A survey of the nation's 350 hospitals with approved obstetrics-gynecology teaching programs revealed that at least 52 of them continued through this year to sterilize indigent women under the age of 21.

The Department of Health Education and Welfare forbade Medicaid reimbursal for such sterilizations in August 1973, following publicity about sterilizations of young indigent women without informed consent.

Other violations found to be occurring in the 23 hospitals that responded to the survey included the obtaining of consent for sterilization from women in labor and the failure to inform patients orally that they would not lose their right to welfare benefits if they refused to be sterilized.

Among hospitals in the Washington area, only one of the eight surveyed responded to the Health Research Group questionaire.

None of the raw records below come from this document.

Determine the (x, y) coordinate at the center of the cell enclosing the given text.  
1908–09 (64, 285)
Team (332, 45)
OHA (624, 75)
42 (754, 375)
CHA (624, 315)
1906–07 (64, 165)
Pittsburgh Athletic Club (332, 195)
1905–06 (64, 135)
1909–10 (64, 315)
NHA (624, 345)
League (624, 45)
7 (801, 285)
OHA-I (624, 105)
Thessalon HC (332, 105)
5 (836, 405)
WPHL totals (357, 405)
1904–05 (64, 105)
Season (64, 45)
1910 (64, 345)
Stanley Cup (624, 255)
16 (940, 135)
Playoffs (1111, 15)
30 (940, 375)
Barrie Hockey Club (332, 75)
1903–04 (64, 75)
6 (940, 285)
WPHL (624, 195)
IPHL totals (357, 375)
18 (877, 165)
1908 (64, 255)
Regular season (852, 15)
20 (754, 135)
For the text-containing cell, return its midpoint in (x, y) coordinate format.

That hospital, Prince George's General Hospital in Cheverly, was one of those performing Medicaid-funded sterilizations on patients under 21.

A stricter set of guidelines governing Medicaid-funded sterilizations was released in February 1979 and area hospitals contacted yesterday - including Prince George's - said they now observe the age limit of 21 for Medicaid patients, though some still perform sterilizations on private patients under 21 for the purposes of family planning.

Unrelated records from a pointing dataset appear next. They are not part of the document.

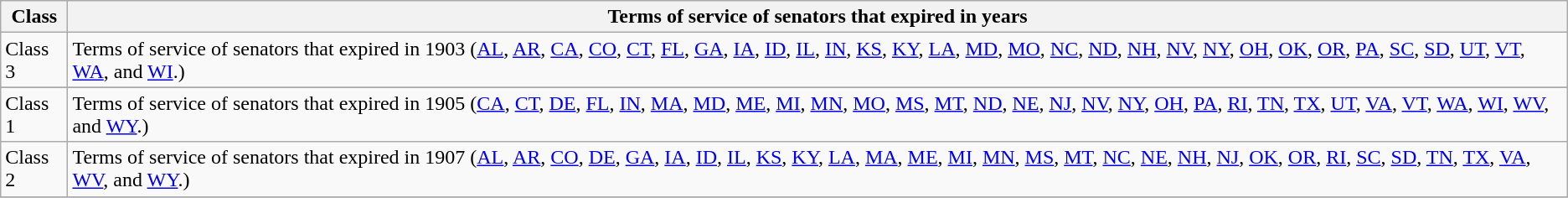
Class 1 (34, 114)
Terms of service of senators that expired in years (818, 17)
Class 3 (34, 60)
Class (34, 17)
Class 2 (34, 169)
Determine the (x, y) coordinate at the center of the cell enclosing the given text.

Prince George's General Hospital stopped sterilizations of Medicaid patients under 21 in May this year, according to Raleigh Cline, the hospital's chief executive officer. However, a private patient over 18 who says she wants no more children may be sterilized, provided she and her physician complete informed consent forms, Cline said.

The age limit for Medicaid patients was labeled "restrictive and unfair" by Dr. Allen B. Weingold, chairman of the department of obstetrics and gynecology at George Washington University Hospital. Weingold said the age limit is being observed at George Washington, but that it caused health risks for some Medicaid patients, who would be forced to use contraceptive methods that might be dangerous to them because they could not be steri-sterilized. Weingold said he might favor sterilization for "a 19-year-old who has has four children and would like to retire from the field" rather than use contraception, though he would be uncomfortable sterilizing a woman of the same age who had had no children.

Some states have continued to use U.S. Medicaid funds to pay for sterilization of women under 21, though federal officials only recently have begun to compile statistics of how many such sterilizations have been funded, according to Pat Schoeni, director of public affairs for the Health Care Financing Administration, which administers Medicaid.

Schoeni said it is up to the states to inform hospitals of regulations, but that if a hospital wrongly receives federal funds for sterilizations, the error can only be corrected through government audits, which may take a year or more.

Reacting to the Health Research Group's findings, HEW Secretary Josph Califano said he was "deeply disturbed" by the allegation that major teaching hospitals that perform sterilizations on Medicaid patients have failed to adopt HEW requirements for informed consent.

Noting that compliance may have improved since release of the 1979 regulations, Califano said he would urge rapid completion of an audit, begun last month' of states that account for over 50 percent of federally funded sterilizations.